In general, PVT is not a contraindication to liver transplant among patients with decompensated cirrhosis. However, complete portal vein occlusion increases surgical complexity by necessitating portal vein reconstruction at the time of transplant and may result in decreased graft survival. Accordingly, initiation of anticoagulation in selected patients with decompensated cirrhosis and PVT can assist in mitigating thrombus propagation to complete occlusion/mesenteric extension and therefore reduce posttransplant complications. The American Association for the Study of Liver Diseases (AASLD) recommends anticoagulation in all eligible patients with a recent partially occlusive (>50% obstructive occlusion of the portal vein) or more extensive disease. In patients with minimally occlusive disease, repeat imaging in 3 months is deemed a reasonable alternative.
4. Chronic PVT (diagnosed on repeated testing or suspected with the presence of collaterals/cavernous malformations): Long-term antithrombotic treatment is very rarely needed and used. Treat complications of portal hypertension.
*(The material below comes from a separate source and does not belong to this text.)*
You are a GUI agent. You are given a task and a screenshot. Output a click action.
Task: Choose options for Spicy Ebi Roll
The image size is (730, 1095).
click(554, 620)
In very selected patients with recurrent bleeding or refractory large-volume ascites despite endoscopic and medical management, portal vein recanalization using catheter directed thrombectomy followed by a transjugular intrahepatic portosystemic shunt (TIPS) may be considered in specialized centers. In patients with thrombosis limited to the splenic vein (SVT), observation alone may be appropriate. However, splenectomy can be considered in the context of bleeding gastric varices secondary to SVT.